……I was preparing to move out of my tiny studio in Long Beach, CA back to my artsy and somewhat trying hometown.  I wasn’t exactly thrilled by the prospect (I mean, really, who is when moving back to a town where everybody knows your name?), but I was willing to be open to it and to accept any opportunities that came my way.
Well, long story short, a lot of shit happened to derail that sense of optimism. 
For the last few months, I’ve felt out of place and out of sorts, that I no longer belonged in my hometown for whatever reason. But while I have no real reason to stay here, I have no real reason to relocate to someplace else. All other locations I’d considered over the last few years sound and look just as good as any other place.
None of them stand out as being The Place.
As I mentioned to a close friend just a month ago, since I’m already here, I may as well embrace it and do what I need to do, to make myself happy, like pursue my writing and develop new skills for both personal and professional reasons. Eventually, the reason for me to go (or to stay) will reveal itself to me and I can move forward.

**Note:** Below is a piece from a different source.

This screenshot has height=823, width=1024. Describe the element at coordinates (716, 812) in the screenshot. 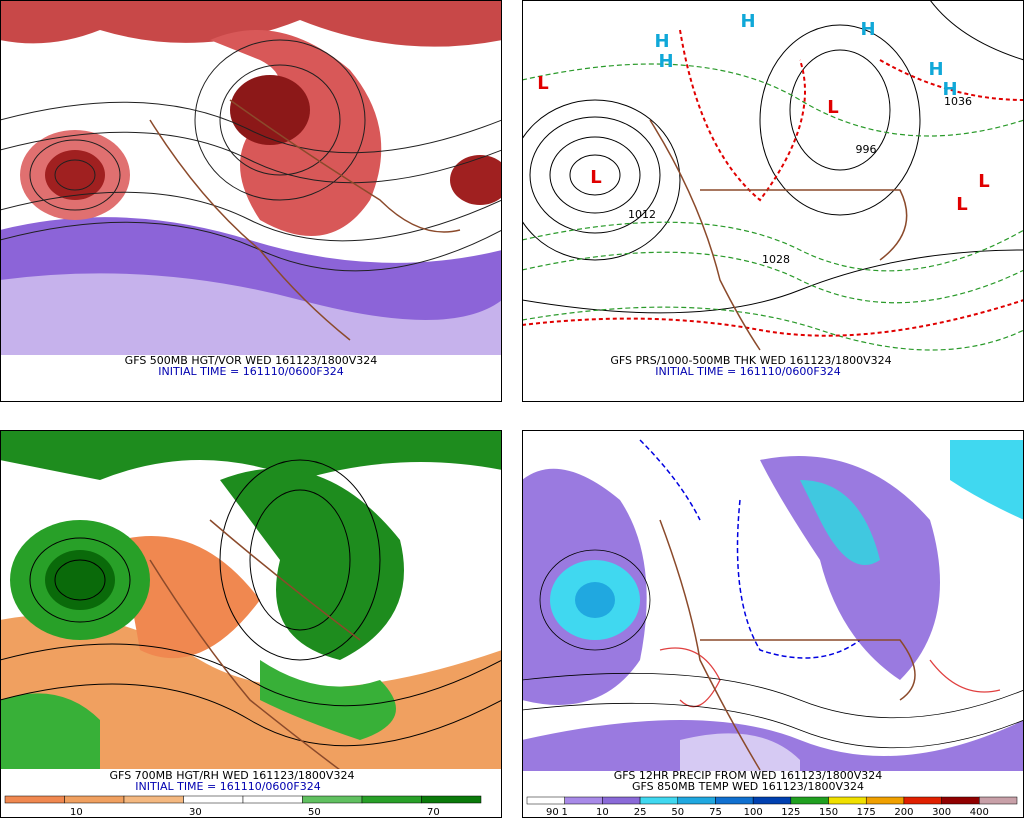

I see `colorbar-label: 75` at that location.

Until then, que sera sera.
It was only recently that I realized I had circled back to where I was, nine years ago. It seems like a lifetime ago and so much has happened since then. I am not the person I was nine years ago – I’m a little wiser, a little more cautious in who I let in, a little more reserved. If a door is shut, I’m content to let it remain so.
I’m also more willing to be open to new experiences and new environments, something I would generally shun, being more of an introvert than a social butterfly. However, I recognized that growth comes with discomfort, and so I found opportunities to stretch my boundaries, find what was acceptable and what was not. In the meantime, I was able to find my voice and speak up when my boundaries were not respected. This did not always go down well and I eventually found out what was true and what was not.
And this is a good thing.
 If you grew up in a small town and find yourself living there again, you’ll understand what I mean.
 It’s really boring, if you want to know. At least, it is now. Suffice to say, shit happened and I managed to wash it off successfully.